Mild hypothermia promotes neuronal differentiation of human neural stem cells via RBM3-SOX11 signaling pathway

Both therapeutic hypothermia and neural stem cells (NSCs) transplantation have shown promise in neuroprotection and neural repair after brain injury. However, the effects of therapeutic hypothermia on neuronal differentiation of NSCs are not elucidated. In this study, we aimed to investigate whether mild hypothermia promoted neuronal differentiation in cultured and transplanted human NSCs (hNSCs). A significant increase in neuronal differentiation rate of hNSCs was found when exposing to 35°C, from 33% to 45% in vitro and from 7% to 15% in vivo, respectively. Additionally, single-cell RNA sequencing identified upregulation of RNA-binding motif protein 3 (RBM3) in neuroblast at 35°C, which stabilized the SRY-box transcription factor 11 (SOX11) mRNA and increased its protein expression, leading to an increase in neuronal differentiation of hNSCs. In conclusion, our study highlights that mild hypothermia at 35°C enhances hNSCs-induced neurogenesis through the novel RBM3-SOX11 signaling pathway, and provides a potential treatment strategy in brain disorders.

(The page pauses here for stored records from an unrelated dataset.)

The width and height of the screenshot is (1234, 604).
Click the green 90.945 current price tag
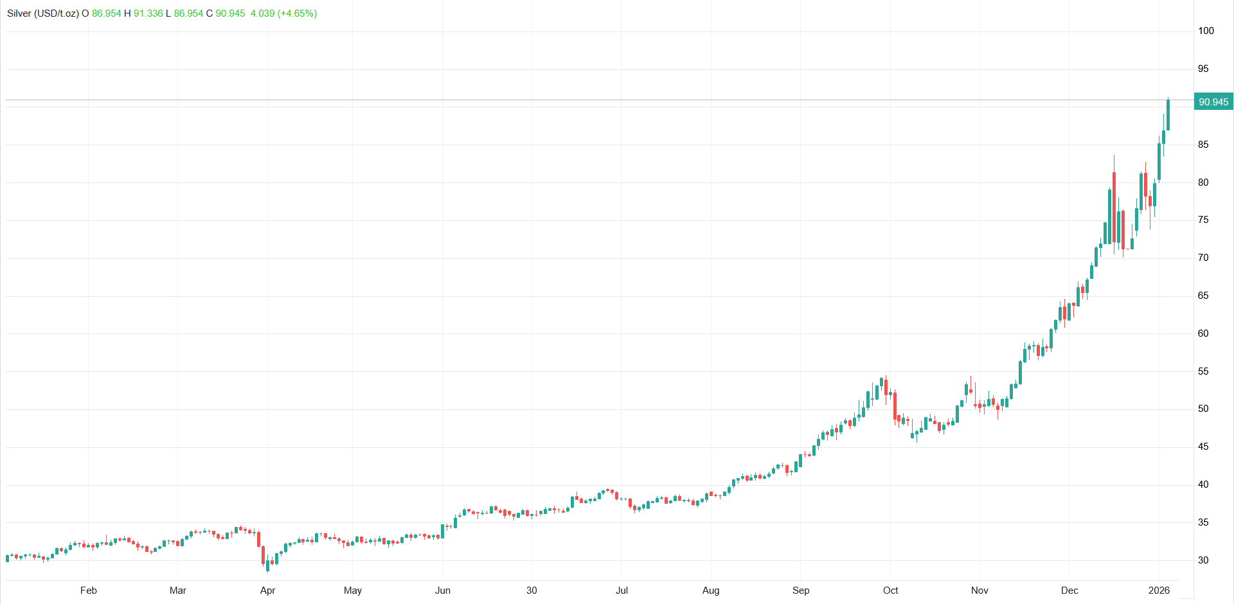coord(1213,102)
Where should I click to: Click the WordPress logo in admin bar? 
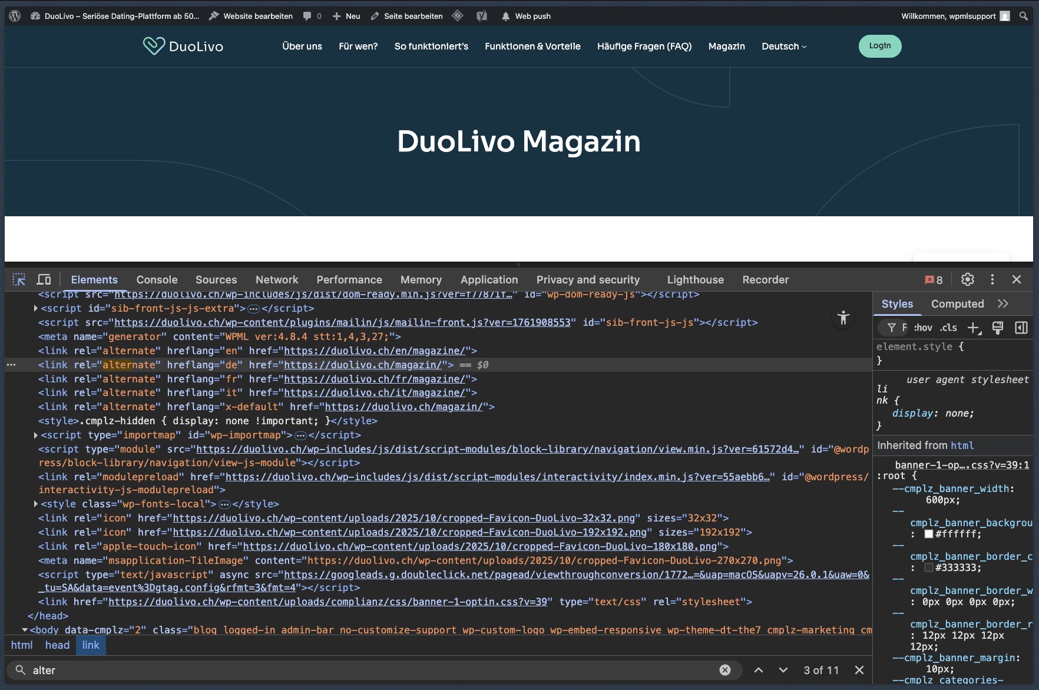coord(15,16)
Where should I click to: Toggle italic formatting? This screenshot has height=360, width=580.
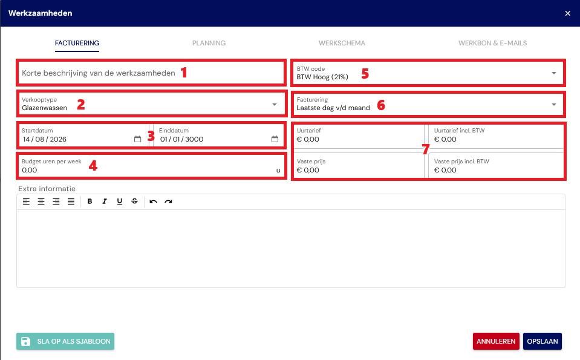click(x=105, y=201)
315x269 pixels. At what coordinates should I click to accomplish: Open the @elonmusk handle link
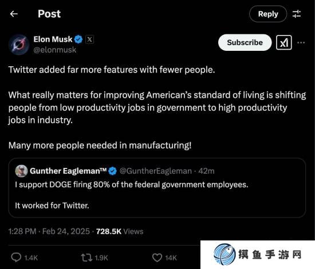[x=55, y=50]
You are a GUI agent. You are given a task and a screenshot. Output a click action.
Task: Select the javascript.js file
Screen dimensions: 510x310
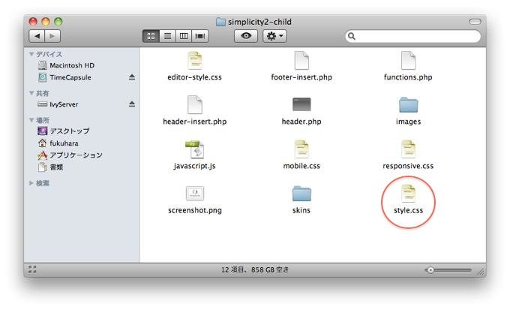click(194, 150)
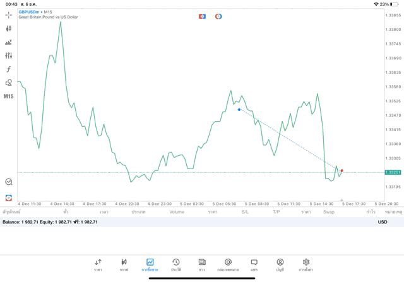Tap the zoom chart icon at lower left
This screenshot has width=404, height=282.
point(9,182)
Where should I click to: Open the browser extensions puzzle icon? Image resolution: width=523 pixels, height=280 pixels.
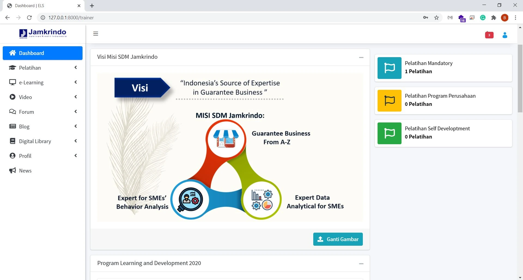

治疗性低温与神经干细胞（NSCs）移植在脑损伤后的神经保护和神经修复方面均展现出显著潜力。然而，治疗性低温对NSCs神经元分化的影响尚未得到充分阐明。在本研究中，我们旨在探究轻度低温是否能够促进培养和移植的人源神经干细胞（hNSCs）的神经元分化。体外实验发现，在35°C条件下，hNSCs的神经元分化率显著提高，从33%上升至45%；体内实验中，该比率从7%上升至15%。此外，单细胞RNA测序结果显示，在35°C时，神经母细胞中RNA结合基序蛋白3（RBM3）的表达上调，这稳定了SRY框转录因子11（SOX11）的mRNA，并增加了其蛋白质表达，进而导致hNSCs神经元分化的增加。综上所述，本研究突显了35°C的轻度低温能够通过新颖的RBM3-SOX11信号通路增强hNSCs诱导的神经发生，并为脑部疾病的治疗提供了潜在策略。